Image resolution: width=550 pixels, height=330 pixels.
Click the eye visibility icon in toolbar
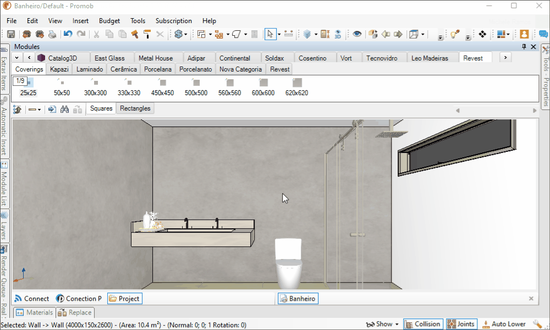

------------------------

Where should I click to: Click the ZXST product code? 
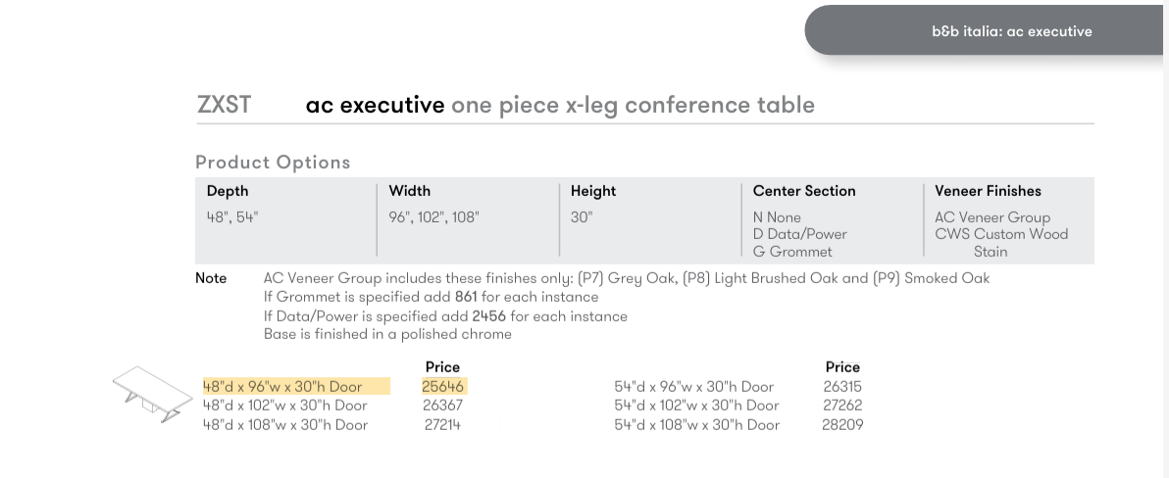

------------------------

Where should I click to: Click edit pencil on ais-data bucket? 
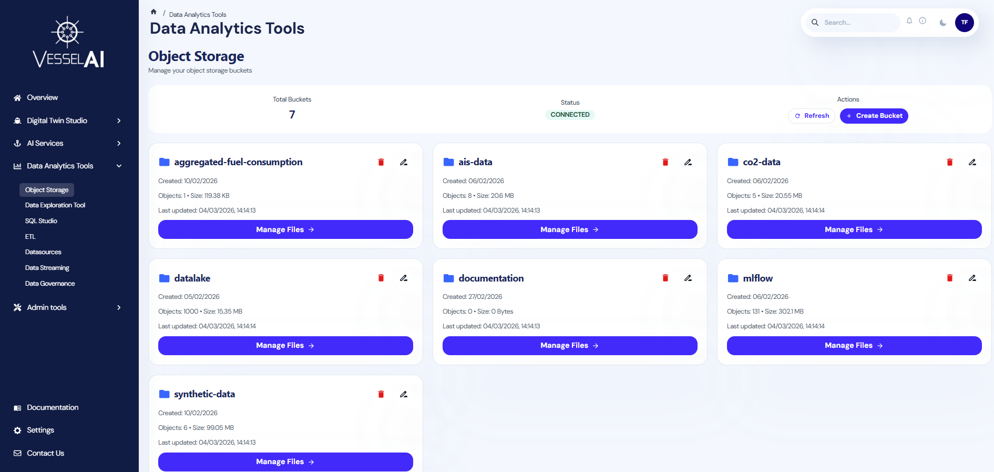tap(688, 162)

------------------------

**WORK REQUIRED**: Copy out precisely the lines from the line with "Image resolution: width=550" to the line with "Click the eye visibility icon in toolbar" in the material above, including those two lines and omitting all the rest.

**THE ANSWER**:
Image resolution: width=550 pixels, height=330 pixels.
Click the eye visibility icon in toolbar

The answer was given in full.